Sunday, August 24, 2008

Sunday Turkey Supper

Today was one of my most enjoyable Sundays. For lunch I went out with three people from the Sunday sitting group to 8 China Buffet. I was not really craving Chinese food but we had agreed two weeks ago to go out to lunch today so we did.

We were at the restaurant three hours! Minda dropped off her eight-year-old son, Ken, at Chucky Cheese before joining us at the buffet. She is quite a gal, animated, open, and obviously sincere. Very nice company. Frank spoke up a little with Audrey not in our company. She had bowed out of this morning's sitting after not being able to sleep last night.

Back at home, I worked on learning more techniques on Photoshop. It has a less effective tool for straightening photos than Aperture. The Photoshop routine is serviceable but disappointing. I went to the gym and then walked around the lake four miles before dropping in at Borders to get a Blu-Ray copy of the BBC production, Wild China.I'm looking forward to watching it after being wowed by the BBC series, Planet Earth. The cinematography on that series is simply stunning!

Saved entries
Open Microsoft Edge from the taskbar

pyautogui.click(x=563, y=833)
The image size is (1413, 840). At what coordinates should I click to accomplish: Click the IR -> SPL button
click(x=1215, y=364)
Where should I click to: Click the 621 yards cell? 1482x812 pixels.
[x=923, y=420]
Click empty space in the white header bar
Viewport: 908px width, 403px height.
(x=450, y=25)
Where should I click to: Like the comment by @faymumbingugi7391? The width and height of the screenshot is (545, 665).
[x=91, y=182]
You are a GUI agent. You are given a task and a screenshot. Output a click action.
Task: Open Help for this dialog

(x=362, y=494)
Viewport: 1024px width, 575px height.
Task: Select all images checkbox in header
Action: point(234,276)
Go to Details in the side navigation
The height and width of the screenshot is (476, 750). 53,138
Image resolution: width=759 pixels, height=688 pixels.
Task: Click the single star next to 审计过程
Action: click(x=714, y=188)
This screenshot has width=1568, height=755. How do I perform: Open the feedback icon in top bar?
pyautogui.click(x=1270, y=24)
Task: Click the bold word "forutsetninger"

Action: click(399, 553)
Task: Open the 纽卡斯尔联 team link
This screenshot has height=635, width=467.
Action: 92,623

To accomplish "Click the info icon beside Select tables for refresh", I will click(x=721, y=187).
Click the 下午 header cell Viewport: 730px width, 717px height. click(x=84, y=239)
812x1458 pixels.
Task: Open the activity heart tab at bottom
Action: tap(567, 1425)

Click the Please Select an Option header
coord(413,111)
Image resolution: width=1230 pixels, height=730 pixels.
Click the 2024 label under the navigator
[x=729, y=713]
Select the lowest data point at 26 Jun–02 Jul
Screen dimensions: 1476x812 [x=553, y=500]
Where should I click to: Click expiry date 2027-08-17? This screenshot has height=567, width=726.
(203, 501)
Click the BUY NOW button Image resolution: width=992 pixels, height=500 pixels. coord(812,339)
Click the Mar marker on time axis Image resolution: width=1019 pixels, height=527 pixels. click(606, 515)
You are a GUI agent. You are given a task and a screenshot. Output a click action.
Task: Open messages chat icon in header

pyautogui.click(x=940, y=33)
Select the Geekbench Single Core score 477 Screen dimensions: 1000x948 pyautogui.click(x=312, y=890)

EXERCISE TASKS:
[1] Answer these about the Sunday blog entry:
(a) How many hours were the diners at the restaurant?
(b) Where did Minda drop off her son before lunch?
(c) How many miles did the writer walk around the lake?
[2] From the Sunday blog entry, please return the text between "Sunday Turkey Supper" and "sleep last night.", inclusive, copied word for word.

RESULTS BY TASK:
[1]
(a) Three hours
(b) Chucky Cheese
(c) Four miles

[2]
Sunday Turkey Supper

Today was one of my most enjoyable Sundays. For lunch I went out with three people from the Sunday sitting group to 8 China Buffet. I was not really craving Chinese food but we had agreed two weeks ago to go out to lunch today so we did.

We were at the restaurant three hours! Minda dropped off her eight-year-old son, Ken, at Chucky Cheese before joining us at the buffet. She is quite a gal, animated, open, and obviously sincere. Very nice company. Frank spoke up a little with Audrey not in our company. She had bowed out of this morning's sitting after not being able to sleep last night.